Brief
Extract every line of the material below and reproduce each one without any change.

Stored records
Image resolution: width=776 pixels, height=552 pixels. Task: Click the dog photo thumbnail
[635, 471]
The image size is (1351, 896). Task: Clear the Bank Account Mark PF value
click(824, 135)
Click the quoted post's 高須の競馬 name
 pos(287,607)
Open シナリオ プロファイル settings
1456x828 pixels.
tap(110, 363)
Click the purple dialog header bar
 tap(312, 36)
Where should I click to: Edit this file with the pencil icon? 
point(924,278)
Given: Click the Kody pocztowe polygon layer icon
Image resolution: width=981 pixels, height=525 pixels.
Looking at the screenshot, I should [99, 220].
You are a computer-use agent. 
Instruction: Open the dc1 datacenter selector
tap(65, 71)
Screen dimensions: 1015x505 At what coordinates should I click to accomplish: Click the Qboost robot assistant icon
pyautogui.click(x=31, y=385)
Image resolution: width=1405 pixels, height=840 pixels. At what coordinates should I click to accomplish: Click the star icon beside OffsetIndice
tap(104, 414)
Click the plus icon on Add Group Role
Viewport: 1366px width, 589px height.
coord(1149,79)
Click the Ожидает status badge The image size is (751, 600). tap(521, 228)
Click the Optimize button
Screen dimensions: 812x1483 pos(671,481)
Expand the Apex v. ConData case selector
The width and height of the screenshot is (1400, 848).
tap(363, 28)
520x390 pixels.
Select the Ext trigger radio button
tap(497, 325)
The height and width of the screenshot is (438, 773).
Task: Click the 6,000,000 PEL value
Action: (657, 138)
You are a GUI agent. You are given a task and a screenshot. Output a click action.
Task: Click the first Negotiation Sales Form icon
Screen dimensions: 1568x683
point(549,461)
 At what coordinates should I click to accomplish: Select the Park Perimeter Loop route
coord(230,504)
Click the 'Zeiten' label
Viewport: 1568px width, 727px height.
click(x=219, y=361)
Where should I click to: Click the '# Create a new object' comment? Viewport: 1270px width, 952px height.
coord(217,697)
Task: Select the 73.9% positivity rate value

Solution to the problem
Image resolution: width=776 pixels, height=552 pixels. Task: Click the dog photo thumbnail
[635, 471]
The image size is (1351, 896). Task: Clear the Bank Account Mark PF value
click(824, 135)
Click the quoted post's 高須の競馬 name
 pos(287,607)
Open シナリオ プロファイル settings
1456x828 pixels.
tap(110, 363)
Click the purple dialog header bar
 tap(312, 36)
Where should I click to: Edit this file with the pencil icon? 
point(924,278)
Given: Click the Kody pocztowe polygon layer icon
Image resolution: width=981 pixels, height=525 pixels.
Looking at the screenshot, I should [99, 220].
You are a computer-use agent. 
Instruction: Open the dc1 datacenter selector
tap(65, 71)
Screen dimensions: 1015x505 At what coordinates should I click to accomplish: Click the Qboost robot assistant icon
pyautogui.click(x=31, y=385)
Image resolution: width=1405 pixels, height=840 pixels. At what coordinates should I click to accomplish: Click the star icon beside OffsetIndice
tap(104, 414)
Click the plus icon on Add Group Role
Viewport: 1366px width, 589px height.
coord(1149,79)
Click the Ожидает status badge The image size is (751, 600). tap(521, 228)
Click the Optimize button
Screen dimensions: 812x1483 pos(671,481)
Expand the Apex v. ConData case selector
The width and height of the screenshot is (1400, 848).
tap(363, 28)
520x390 pixels.
Select the Ext trigger radio button
tap(497, 325)
The height and width of the screenshot is (438, 773).
Task: Click the 6,000,000 PEL value
Action: (657, 138)
You are a GUI agent. You are given a task and a screenshot. Output a click action.
Task: Click the first Negotiation Sales Form icon
Screen dimensions: 1568x683
point(549,461)
 At what coordinates should I click to accomplish: Select the Park Perimeter Loop route
coord(230,504)
Click the 'Zeiten' label
Viewport: 1568px width, 727px height.
click(x=219, y=361)
Where should I click to: Click the '# Create a new object' comment? Viewport: 1270px width, 952px height.
coord(217,697)
Task: Select the 73.9% positivity rate value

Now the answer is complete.